◆ **Exercise directions**: Without the pictures, can you quote each line below exactly?

◆ **Materials provided**:
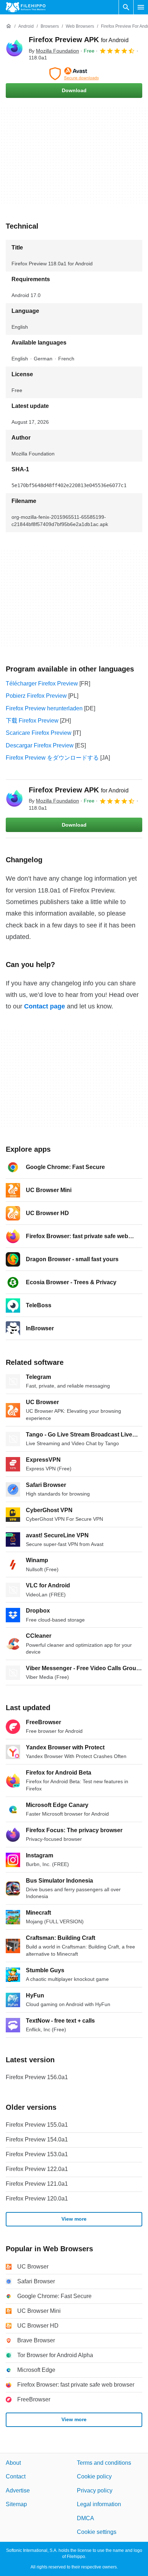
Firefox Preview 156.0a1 (37, 2077)
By (54, 51)
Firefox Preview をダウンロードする (52, 758)
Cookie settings (96, 2532)
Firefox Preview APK (79, 40)
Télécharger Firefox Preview (42, 683)
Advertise (18, 2490)
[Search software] (126, 7)
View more (74, 2219)
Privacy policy (94, 2490)
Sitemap (16, 2504)
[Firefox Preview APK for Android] (14, 48)
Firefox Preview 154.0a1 (37, 2139)
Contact (16, 2477)
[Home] (8, 26)
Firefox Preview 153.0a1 (37, 2154)
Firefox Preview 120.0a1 (37, 2198)
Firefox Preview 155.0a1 (37, 2125)
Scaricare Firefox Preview (38, 733)
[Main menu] (141, 7)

◆ **Response area**:
Firefox Preview 156.0a1 (37, 2077)
By (54, 51)
Firefox Preview をダウンロードする (52, 758)
Cookie settings (96, 2532)
Firefox Preview APK (79, 40)
Télécharger Firefox Preview (42, 683)
Advertise (18, 2490)
[Search software] (126, 7)
View more (74, 2219)
Privacy policy (94, 2490)
Sitemap (16, 2504)
[Firefox Preview APK for Android] (14, 48)
Firefox Preview 154.0a1 (37, 2139)
Contact (16, 2477)
[Home] (8, 26)
Firefox Preview 153.0a1 (37, 2154)
Firefox Preview 120.0a1 (37, 2198)
Firefox Preview 155.0a1 (37, 2125)
Scaricare Firefox Preview (38, 733)
[Main menu] (141, 7)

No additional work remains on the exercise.